Whanganui Regional Museum director Bronwyn Labrum said the museum was perfectly placed to support the bid to become a City of Design.
“The museum is an example of design in itself and has design through all of its collections,” Labrum said.
Labrum said the museum was discussing developing a design exhibition focusing on the history of arts, crafts, ceramics, glass blowing, architecture, fashion and Māori design that the city was known for, as well as lesser-known aspects of design including engineering and emerging stories such as those of international designers and manufacturers Pacific Helmets and Q-West boat builders.
“The city has such a rich heritage and long history, and this is a wonderful opportunity for the project to be truly bicultural,” Labrum said.
UNESCO New Zealand visits Whanganui
As part of the bid to win the global designation, Whanganui & Partners brought two commissioners and the secretary-general of the National Commission for UNESCO to Whanganui this month to discover the river city’s creative heritage.
Bugden said a visit prior to an application being made was unusual but Whanganui & Partners were concerned that while the country’s three existing Creative Cities were well-known – Dunedin (for Literature), Auckland (for Music) and Wellington (for Film) – the relatively small regional centre of Whanganui might be less familiar.
“We wanted to make sure they know what Whanganui is now, and that there are no misconceptions. They had two days here, and we could have done that another three times.”
The UNESCO itinerary included tours of Pūtiki and Pūtiki Marae, the Whanganui Regional Museum’s Māori court, artist galleries, the Whanganui Walls projects, Pacific Helmets, Q-West boat builders, and the mural at Pukenāmu by Ceceila Kumeroa.

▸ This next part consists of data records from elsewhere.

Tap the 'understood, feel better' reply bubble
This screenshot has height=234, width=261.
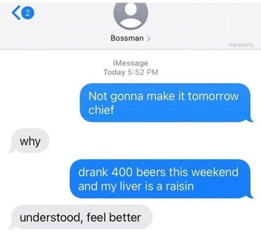click(81, 217)
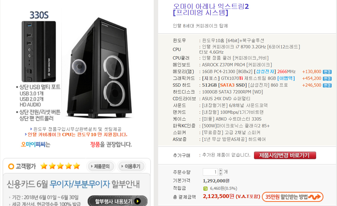This screenshot has height=206, width=337.
Task: Open 제품문의 product inquiry tab
Action: click(101, 166)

Kumeroa said Māori art and design, both traditional and contemporary, have a significant place in the city’s creative culture.
“It’s our visual whakapapa. Everything that’s unique and different about us is also unique in terms of the visual arts – our customary weaving, our customary whakairo. Everything I do is informed by our taonga in the Whanganui Regional Museum – I’m always in there looking. Everything that’s from the past is still contemporary, it’s still very relevant.”

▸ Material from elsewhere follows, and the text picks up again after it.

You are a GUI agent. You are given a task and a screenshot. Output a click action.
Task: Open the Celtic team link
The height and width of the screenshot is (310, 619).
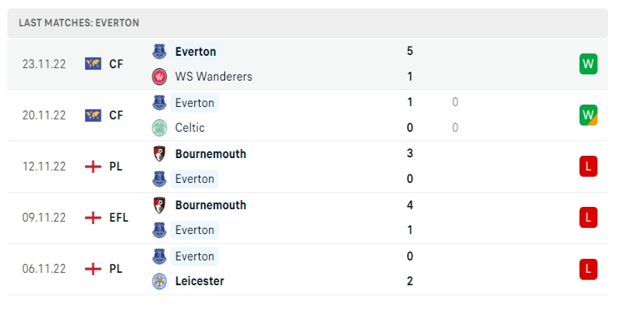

Bugden said a feature of the visit was the engagement commissioners were able to have with the city’s creative community.
“They had lots of genuine engagement about the issues, opportunities and challenges that weren’t a mandated, civic conversation, but were real conversations with real people.
“For this to really work, it has to be adopted and embraced at a grassroots level, not just at council level. A shift occurred during the visit. It really did transform from being something that Whanganui & Partners and council are doing, to something that feels like it’s owned by the city. We all own this application now.”
National Commission for UNESCO secretary-general Vicki Soanes said community partnership was a focus in considering and endorsing Creative Cities applications.
“We look for that community partnership to be authentic, including partnership with iwi. We would never endorse an application that didn’t have partnership at its core.”
The city’s application will be considered by the National Commission for UNESCO in June. If endorsed, the bid will go to UNESCO’s international Creative City body and must also be accepted by other Cities of Design around the world before it can be approved.